Echo the part of the entries that opens with the line containing "Click the help question mark button" and closes with the line containing "Click the bottom edge", including both of those lines and nothing else, reproducing every character unchanged.

(Target pointing data)
════════════════════

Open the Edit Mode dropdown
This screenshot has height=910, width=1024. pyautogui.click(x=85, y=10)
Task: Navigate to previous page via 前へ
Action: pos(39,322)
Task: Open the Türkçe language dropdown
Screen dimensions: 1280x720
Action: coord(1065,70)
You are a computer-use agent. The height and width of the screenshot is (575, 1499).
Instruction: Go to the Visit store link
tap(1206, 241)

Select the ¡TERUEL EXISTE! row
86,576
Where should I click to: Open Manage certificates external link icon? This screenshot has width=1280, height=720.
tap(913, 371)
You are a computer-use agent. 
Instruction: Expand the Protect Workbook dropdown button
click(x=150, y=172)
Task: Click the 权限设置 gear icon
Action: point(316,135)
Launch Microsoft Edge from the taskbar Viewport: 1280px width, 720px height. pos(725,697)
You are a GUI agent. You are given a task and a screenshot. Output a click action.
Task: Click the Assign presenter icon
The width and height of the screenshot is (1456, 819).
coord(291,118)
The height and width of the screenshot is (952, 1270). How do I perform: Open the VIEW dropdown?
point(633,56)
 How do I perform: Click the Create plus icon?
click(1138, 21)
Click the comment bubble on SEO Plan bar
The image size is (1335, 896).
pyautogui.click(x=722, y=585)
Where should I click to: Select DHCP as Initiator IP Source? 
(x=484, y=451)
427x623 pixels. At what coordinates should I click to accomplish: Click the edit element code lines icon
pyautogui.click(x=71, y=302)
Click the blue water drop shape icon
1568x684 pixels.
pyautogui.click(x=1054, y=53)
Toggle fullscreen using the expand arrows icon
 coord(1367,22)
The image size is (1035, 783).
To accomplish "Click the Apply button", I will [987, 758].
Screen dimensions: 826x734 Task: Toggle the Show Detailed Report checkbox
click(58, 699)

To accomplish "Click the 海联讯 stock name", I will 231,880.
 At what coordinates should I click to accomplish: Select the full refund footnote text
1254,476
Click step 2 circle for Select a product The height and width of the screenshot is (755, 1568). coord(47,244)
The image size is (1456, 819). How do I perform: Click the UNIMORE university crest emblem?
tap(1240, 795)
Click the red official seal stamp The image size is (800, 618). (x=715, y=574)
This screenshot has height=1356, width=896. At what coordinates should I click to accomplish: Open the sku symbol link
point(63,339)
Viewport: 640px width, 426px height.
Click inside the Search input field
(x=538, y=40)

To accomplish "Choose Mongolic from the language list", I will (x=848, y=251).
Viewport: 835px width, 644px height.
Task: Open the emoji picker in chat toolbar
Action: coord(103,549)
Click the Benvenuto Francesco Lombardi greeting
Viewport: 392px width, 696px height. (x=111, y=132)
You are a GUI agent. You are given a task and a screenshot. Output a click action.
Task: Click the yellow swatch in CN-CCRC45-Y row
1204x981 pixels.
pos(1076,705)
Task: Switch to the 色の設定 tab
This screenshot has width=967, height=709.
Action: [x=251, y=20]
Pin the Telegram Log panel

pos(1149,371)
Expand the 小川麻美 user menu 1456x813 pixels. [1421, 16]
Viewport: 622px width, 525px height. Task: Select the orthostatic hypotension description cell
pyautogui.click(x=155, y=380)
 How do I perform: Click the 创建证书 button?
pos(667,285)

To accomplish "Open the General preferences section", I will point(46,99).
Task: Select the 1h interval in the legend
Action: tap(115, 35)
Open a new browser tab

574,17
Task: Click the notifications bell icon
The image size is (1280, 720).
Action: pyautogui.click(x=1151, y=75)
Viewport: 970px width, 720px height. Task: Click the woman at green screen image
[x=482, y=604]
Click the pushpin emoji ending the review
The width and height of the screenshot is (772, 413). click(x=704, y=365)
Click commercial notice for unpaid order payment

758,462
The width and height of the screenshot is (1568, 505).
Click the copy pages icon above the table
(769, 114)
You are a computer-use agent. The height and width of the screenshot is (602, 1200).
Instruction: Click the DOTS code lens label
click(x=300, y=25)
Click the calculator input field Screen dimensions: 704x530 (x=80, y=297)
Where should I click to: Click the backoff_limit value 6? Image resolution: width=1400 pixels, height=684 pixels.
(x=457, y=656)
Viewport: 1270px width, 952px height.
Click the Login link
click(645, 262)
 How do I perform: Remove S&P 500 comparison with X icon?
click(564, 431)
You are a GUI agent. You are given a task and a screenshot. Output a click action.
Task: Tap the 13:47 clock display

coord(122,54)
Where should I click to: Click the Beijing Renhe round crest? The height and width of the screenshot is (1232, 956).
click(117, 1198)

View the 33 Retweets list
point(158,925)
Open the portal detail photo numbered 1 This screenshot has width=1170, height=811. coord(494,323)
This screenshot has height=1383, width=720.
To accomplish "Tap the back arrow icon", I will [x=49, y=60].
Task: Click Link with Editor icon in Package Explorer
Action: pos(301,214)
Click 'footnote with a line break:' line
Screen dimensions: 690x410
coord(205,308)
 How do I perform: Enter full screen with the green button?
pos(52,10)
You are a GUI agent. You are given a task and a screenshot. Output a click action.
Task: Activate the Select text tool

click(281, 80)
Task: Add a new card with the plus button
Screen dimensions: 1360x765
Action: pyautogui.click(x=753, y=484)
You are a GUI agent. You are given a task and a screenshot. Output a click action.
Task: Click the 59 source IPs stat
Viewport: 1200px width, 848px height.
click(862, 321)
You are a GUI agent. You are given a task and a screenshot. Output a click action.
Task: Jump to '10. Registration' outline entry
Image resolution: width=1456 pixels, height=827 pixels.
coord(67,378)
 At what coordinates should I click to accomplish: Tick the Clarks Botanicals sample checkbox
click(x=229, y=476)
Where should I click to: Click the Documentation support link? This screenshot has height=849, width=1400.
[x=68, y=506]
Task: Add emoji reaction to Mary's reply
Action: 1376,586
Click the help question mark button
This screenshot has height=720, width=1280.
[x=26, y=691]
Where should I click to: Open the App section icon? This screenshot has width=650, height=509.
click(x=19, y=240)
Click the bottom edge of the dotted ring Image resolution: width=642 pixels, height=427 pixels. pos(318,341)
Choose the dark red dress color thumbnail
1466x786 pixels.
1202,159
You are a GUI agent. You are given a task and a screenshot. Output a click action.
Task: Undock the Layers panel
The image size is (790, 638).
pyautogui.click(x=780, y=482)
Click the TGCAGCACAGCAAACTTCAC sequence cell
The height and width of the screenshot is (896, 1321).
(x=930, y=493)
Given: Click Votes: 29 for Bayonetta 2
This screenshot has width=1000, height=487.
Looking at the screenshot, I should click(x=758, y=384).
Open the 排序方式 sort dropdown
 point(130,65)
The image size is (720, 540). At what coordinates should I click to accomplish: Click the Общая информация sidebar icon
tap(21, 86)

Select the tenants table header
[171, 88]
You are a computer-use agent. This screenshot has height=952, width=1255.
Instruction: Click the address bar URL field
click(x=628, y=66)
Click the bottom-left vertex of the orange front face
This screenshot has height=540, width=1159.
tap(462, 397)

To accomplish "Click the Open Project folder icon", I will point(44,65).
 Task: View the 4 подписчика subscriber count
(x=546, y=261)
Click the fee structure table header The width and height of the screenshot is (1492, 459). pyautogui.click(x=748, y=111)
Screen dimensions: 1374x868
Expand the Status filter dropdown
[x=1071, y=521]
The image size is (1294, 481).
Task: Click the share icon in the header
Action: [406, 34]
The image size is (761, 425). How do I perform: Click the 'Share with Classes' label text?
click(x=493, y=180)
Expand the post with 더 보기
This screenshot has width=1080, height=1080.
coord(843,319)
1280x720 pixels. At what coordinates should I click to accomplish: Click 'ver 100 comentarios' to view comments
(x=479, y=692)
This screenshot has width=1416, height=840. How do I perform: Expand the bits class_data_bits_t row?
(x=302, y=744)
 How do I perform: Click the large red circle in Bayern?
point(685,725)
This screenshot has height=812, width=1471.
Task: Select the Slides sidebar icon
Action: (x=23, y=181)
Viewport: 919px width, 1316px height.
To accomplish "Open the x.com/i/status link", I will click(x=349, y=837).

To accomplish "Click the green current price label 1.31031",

════════════════════

**Completed exercise**
Click the help question mark button
This screenshot has height=720, width=1280.
[x=26, y=691]
Where should I click to: Open the App section icon? This screenshot has width=650, height=509.
click(x=19, y=240)
Click the bottom edge of the dotted ring Image resolution: width=642 pixels, height=427 pixels. pos(318,341)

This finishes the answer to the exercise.